Hi, is there a way to convert .daa files on MacOSX?

Thanks


----------



## eric2006 (Dec 10, 2006)

jrdyerk said:


> Hi, is there a way to convert .daa files on MacOSX?
> 
> Thanks



No. See above.

(if you have an intel mac, you could install XP and convert from there)


----------



## ethien (Jan 6, 2007)

I just used Virtual PC (I have a PBook, thus PPC), with absolutely no problem (other than it being slow). PowerISO is not a freeware, but you can use it unregistered for free apparently.


----------



## andyhargreaves (Mar 3, 2008)

Hi

http://www.twilightedge.com/mac/daaconverter/


Works for me on Leopard.  No reason why it wouldn't work in Tiger, AFAIK.


Andy


EDIT:  Sorry for resurrecting old threads.  Thought this was a good place to post this solution, as this thread is indexed on Google when searching for "daa mac"


----------



## didoman (Mar 3, 2008)

Hey guys, i was searching around for the same thing and found a linux solution - and a Mac OS X solution in the process. It is done from command line, but it's not too bad.
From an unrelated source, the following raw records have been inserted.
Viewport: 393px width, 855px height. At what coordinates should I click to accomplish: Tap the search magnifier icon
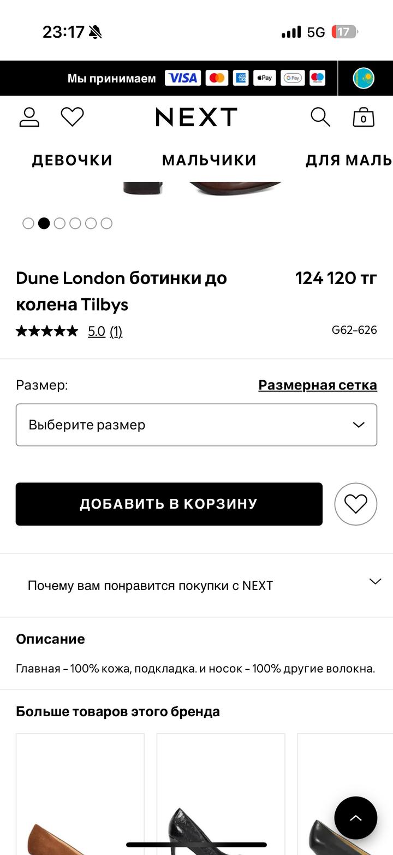[x=320, y=117]

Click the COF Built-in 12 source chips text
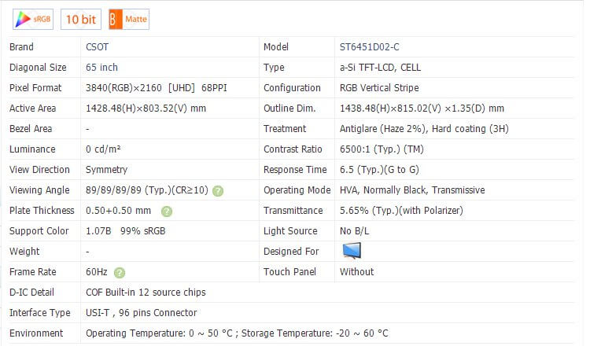[x=146, y=293]
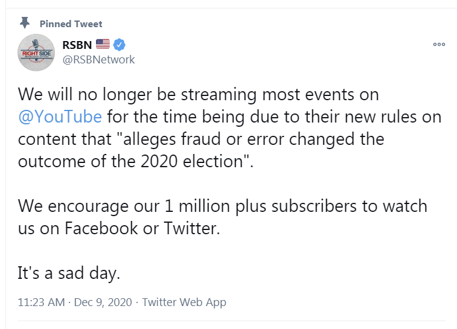The height and width of the screenshot is (329, 457).
Task: Click the blue verified checkmark badge
Action: [x=119, y=45]
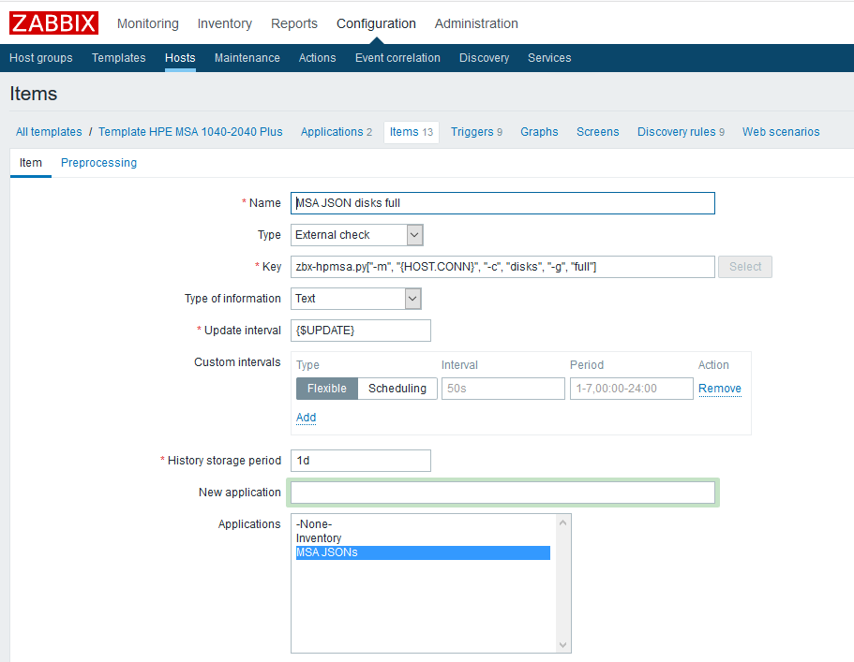Select the Scheduling interval type
Image resolution: width=854 pixels, height=662 pixels.
[x=397, y=388]
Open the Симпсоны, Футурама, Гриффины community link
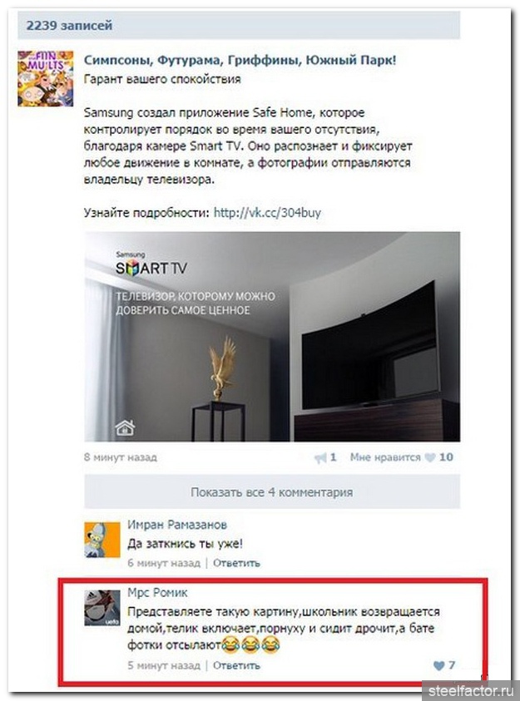The image size is (520, 701). [240, 60]
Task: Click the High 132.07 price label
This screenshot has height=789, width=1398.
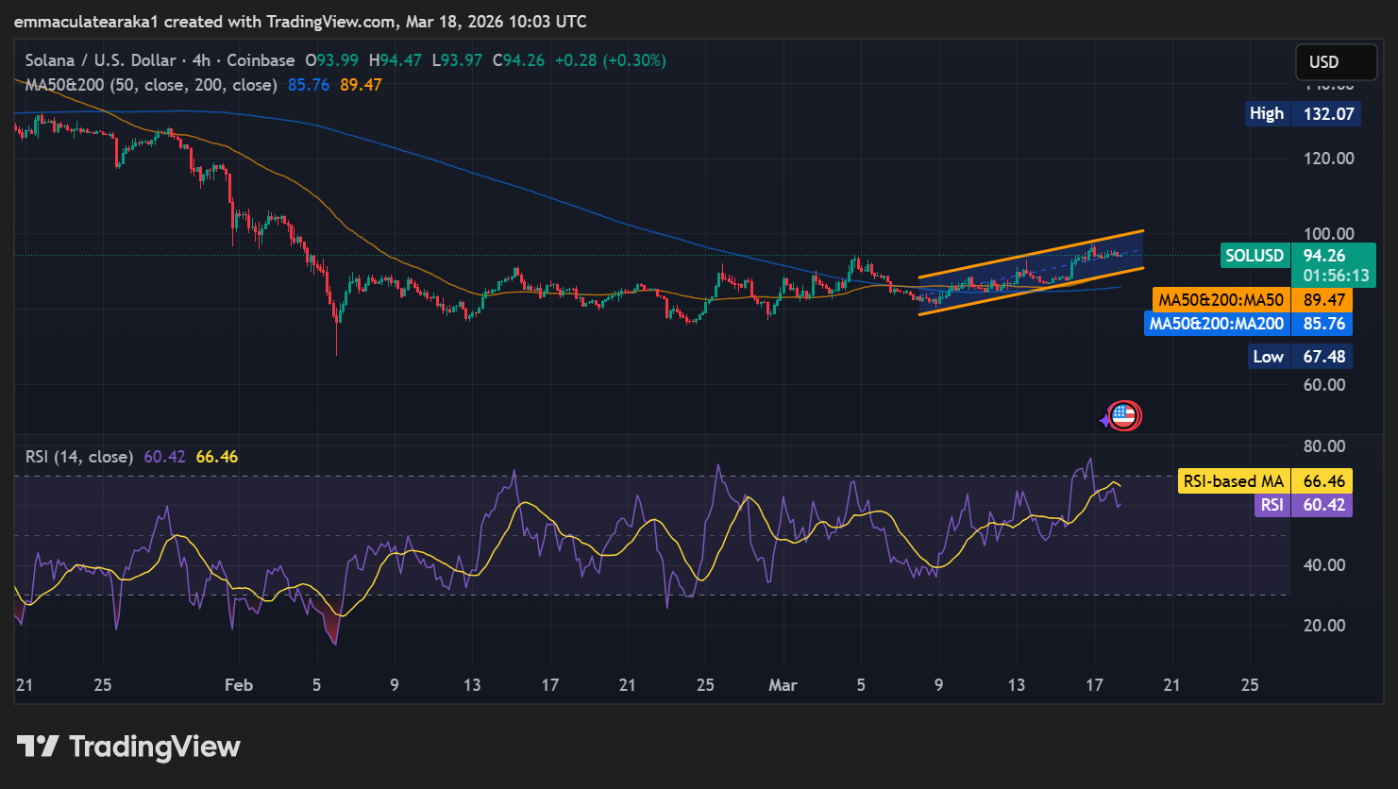Action: click(1303, 113)
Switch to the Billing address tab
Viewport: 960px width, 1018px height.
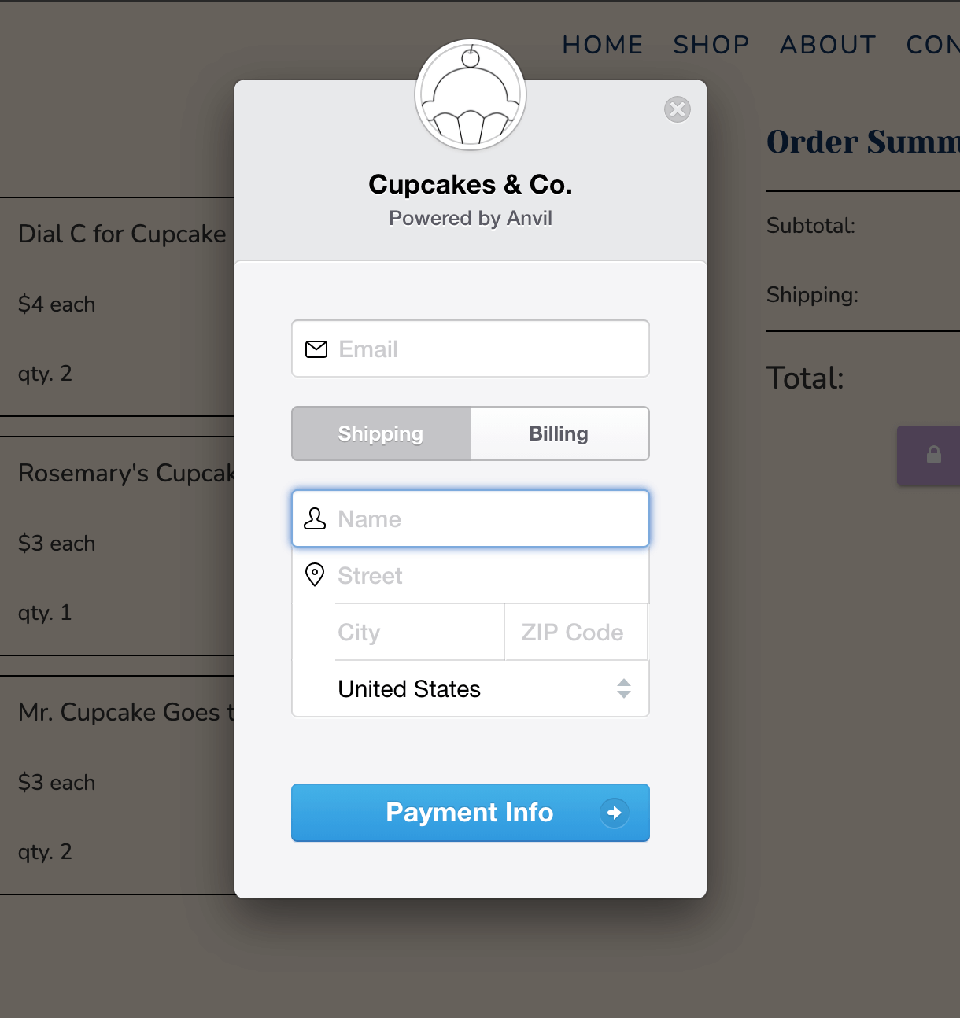point(559,433)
Go to PowerISO's download page (www.poweriso.com/download.htm) and download the "PowerISO for OSX" archive to your desktop. I extracted it to "~/bin", but for just one simple conversion it is easiest to just extract it to your desktop. Type the following commands into a terminal (with an "Enter" at the end of each line):

cd ~/Desktop
tar -xvzf poweriso-1.2-osx.tar.gz
rm poweriso-1.2-osx.tar.gz
./poweriso convert DISK_IMAGE.daa -o DISK_IMAGE.iso -ot iso

Note that this example assumes that your original ".daa" file is located on your desktop, and that poweriso was downloaded to your desktop. It shouldn't take too long. For more information, try "./poweriso -?". Once you are done, you can trash the program file (poweriso) if you want, although you might want to save it somewhere for later.


----------



## Matintosh8 (Mar 20, 2008)

Thank you for resurrecting old threads... This is very useful!


----------



## Nedlear (Feb 16, 2009)

Thank you very much didoman and macosx. Finding this post was the only help I could understand and make any use of. Cheers a bunch.


----------



## likopuha (May 7, 2009)

Thank you andyhargreaves and didoman! The resurrection of old threads helped me too.


----------



## gaiabear (Sep 11, 2009)

hi. . . I'm having trouble with this one too. . . I have Leopard, and I recently downloaded a 60 volume CD collection via a torrent, and it downloaded in .daa format. I opened this file with Zipeg, which is a free wonderful decompresser which has always worked for me, and it extracted a file without extension. I can't figure out what type of file it is. . . My computer seems to think it's a 4.5GB text file and refuses to open it! Would I be better off making a disk image with the .daa file? Or with the file it contained? Or try decompressing it some other way? I don't even know how to make a disk image. . . Would that make it readable? I downloaded PowerISO for Mac and when I opened that up it also turned out to be what my computer reads as an extensionless text file, which obviously it is not. HELP??? I'm so sorry, I'm obviously new here.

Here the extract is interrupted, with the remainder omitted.